Как об этом было сказано в предыдущем параграфе, дости­жения теории информации и семиотики, с одной стороны, и смягчение, а затем и отмена жестких идеологических уста­новок, с другой, привели к тому, что проблема «говорит ли о чем-то музыка, помимо самой себя» стала в значительной мере неактуальной. Позицию эстетики сегодняшнего дня мож­но выразить следующим образом: музыка, безусловно, не сво­дится к чисто звуковым, акустическим явлениям, но, как и каждый вид художественного творчества, транслирует не­кий духовный смысл, который и является ее содержанием. Од­нако это содержание без принципиальных, ощутимых потерь непереводимо ни в какую иную языковую систему. В лучшем случае оно может трансформироваться в новое художествен­ное творение (например, балет на музыку какой-то симфонии), обладающее своим, новым смыслом. Но точно так же, заме­тим, непереводимо в иную языковую систему и содержание любого художественного творения, в каком бы виде творче­ства оно ни было создано: попробуйте «своими словами» — без потерь — пересказать «Я помню чудное мгновенье», рассказать, «о чем» здание Зимнего дворца или картина Рафаэ­ля. То есть музыка никоим образом не составляет здесь ис­ключения.

151

Но остался все же вопрос: о чем говорит музыка? Попыткой ответить на него была уже упоминавшаяся выше музыкальная герменевтика, наука о толковании музыки (ее название свя­зано с древнегреческим богом Гермесом — вестником верхов­ных богов, толкователем их воли). Рождение герменевтики было предопределено процессом демократизации музыкально­го искусства. Разумеется, этот процесс был фактором прогрес­сивным, но одновременно углублялась пропасть между музы­кой широкой аудитории и музыкой, требующей углубленного вслушивания и, можно сказать, определенного слушательского профессионализма, сколь ни парадоксальным выглядит та­кое словосочетание.

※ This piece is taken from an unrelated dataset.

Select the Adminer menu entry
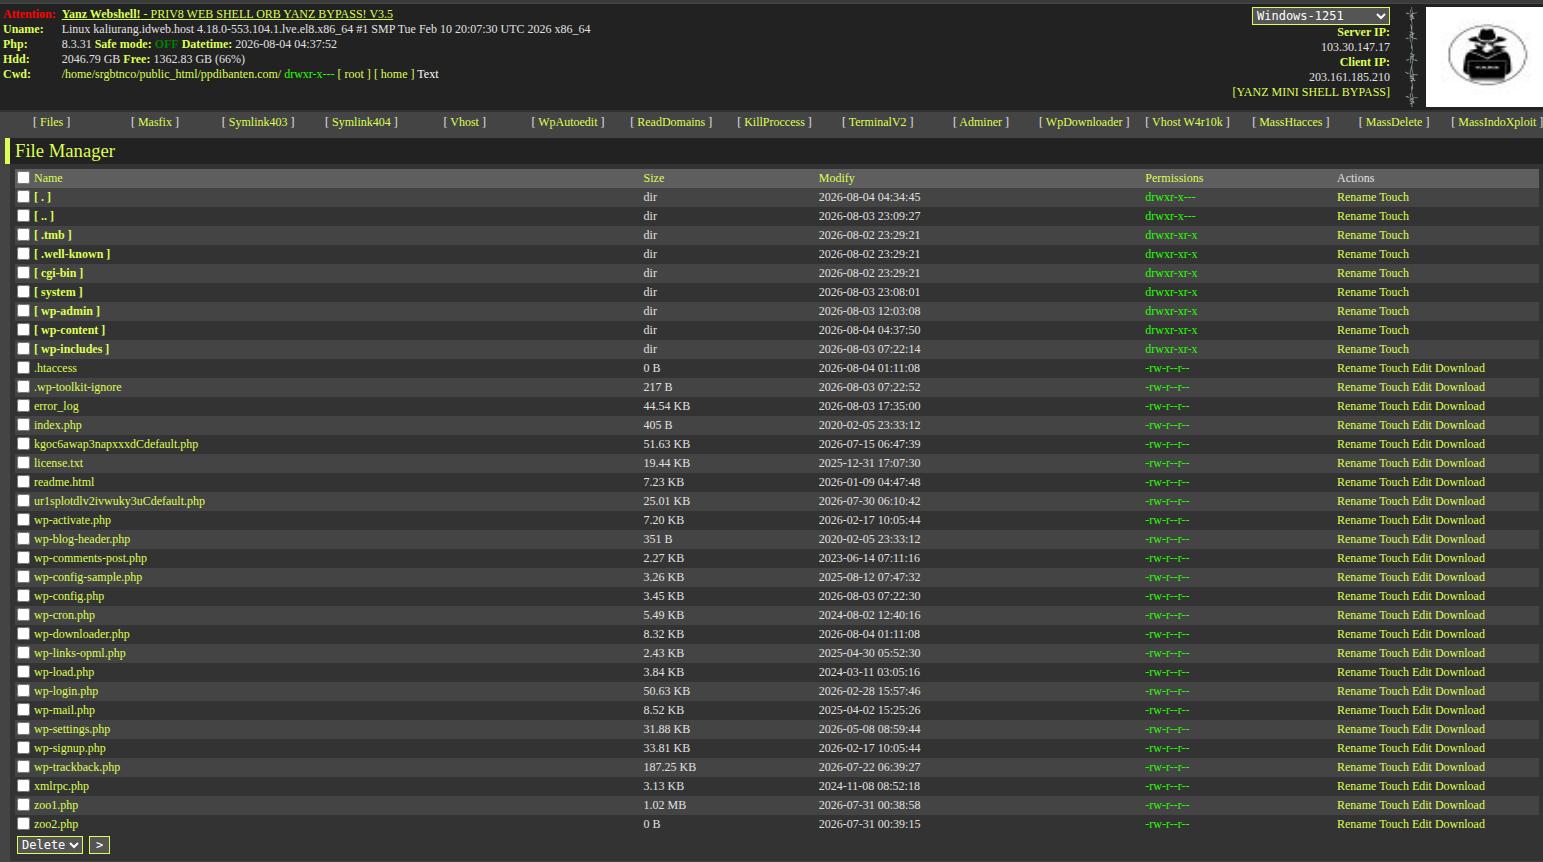This screenshot has width=1543, height=862. tap(981, 122)
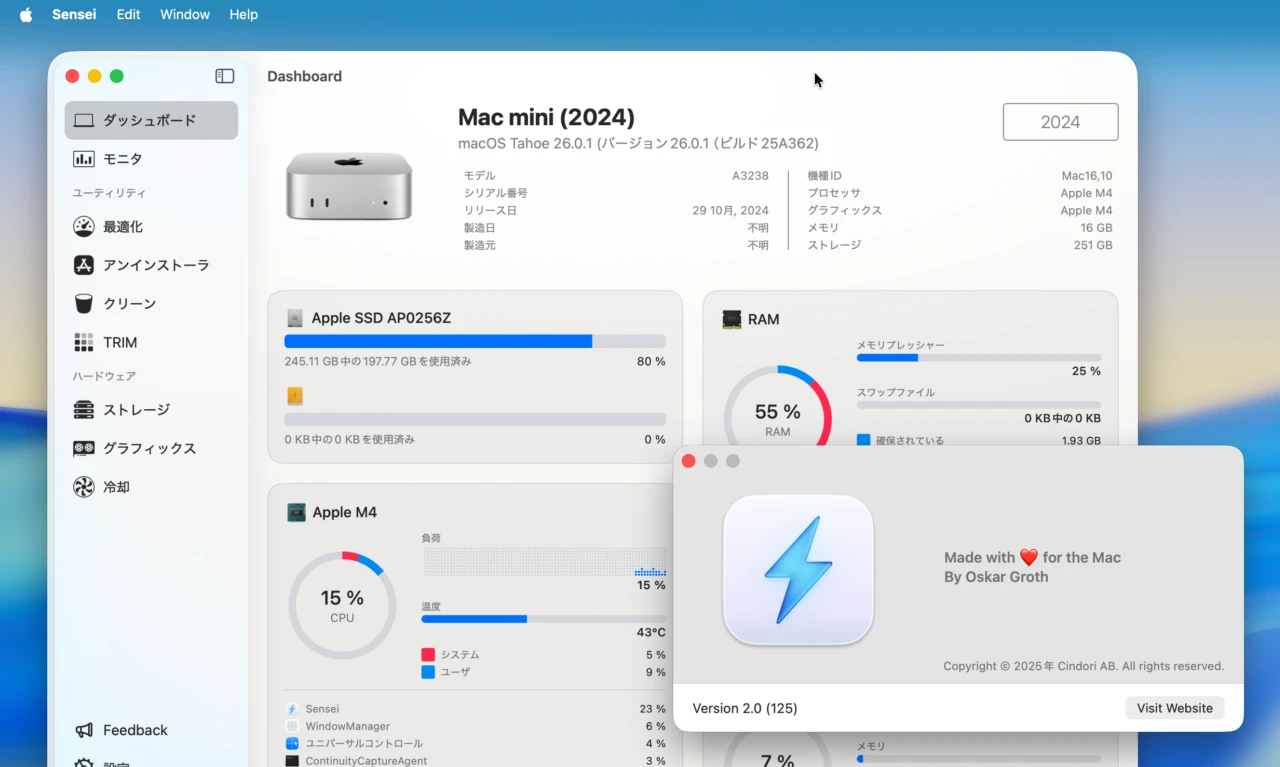
Task: Click the Mac mini device image
Action: coord(348,186)
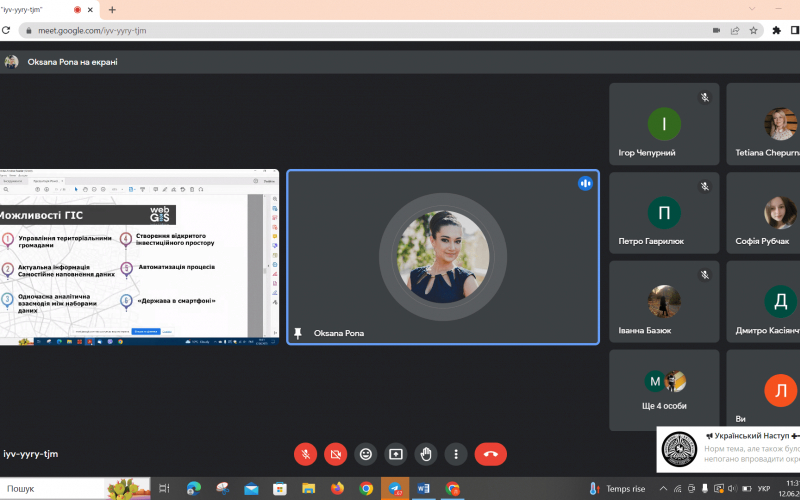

«...Чем ярче проявляется индивидуальность автора, тем реже полное взаимопонимание между ним и публикой. Чем более он устраняет все, что приходит извне, что не является им, что не содержится в нем, тем более он рискует обмануть ожида­ния широких масс», — пишет Стравинский. И в этом расхож­дении между художником и публикой он видит трагедию, ис­пытание, которое художнику приходится выдерживать ради со­хранения внутренней свободы и достоинства: «А между тем искусство требует общения, и для художника это является на­сущной потребностью: разделять свою радость с другими. Од­нако, невзирая на эту потребность, он все же предпочитает пря­мую и открытую оппозицию согласию, которое зиждется на недоразумении»66, — заявляет композитор.

Музыкальная герменевтика и была предназначена вытес­нить пространство непонимания из сферы отношений музыки и слушателя. Формирование музыкальной герменевтики про­изошло в начале XX в. и связано с именами Германа Кречмара и Арнольда Шеринга. Именно первый из них — Г. Кречмар, крупный немецкий музыковед, ввел термин «музыкальная гер­меневтика» и тем самым обозначил новую область приобщения к музыке. В середине XX в. был создан «словарь музыкальных слов» английским музыковедом и композитором Дерриком Куком в книге «Язык музыки». Начиная с «комбинации двух и более нот» и опираясь на достаточно широкий (но, конечно, не всеохватный) круг музыкальных сочинений, он попытался закрепить за этими короткими мотивами и фразами («основ­ными ядрами музыкального словаря», как он их называл) оп­ределенные значения67. Эта попытка, осуществленная безуслов-

152

но очень талантливым музыкантом, глубоко и тонко слышащим музыку, тем не менее, осталась, как писали даже сочувствую­щие ему музыковеды, иллюзорной, поскольку одни и те же ком­бинации в зависимости от контекста могут нести принципиаль­но противоположные смыслы (а могут, заметим, не нести осо­бого смысла вообще; см. об этом ниже).

Поиски ответа на этот вопрос, как это показала современ­ная музыкальная эстетика, следовало направить в совершенно иную сторону.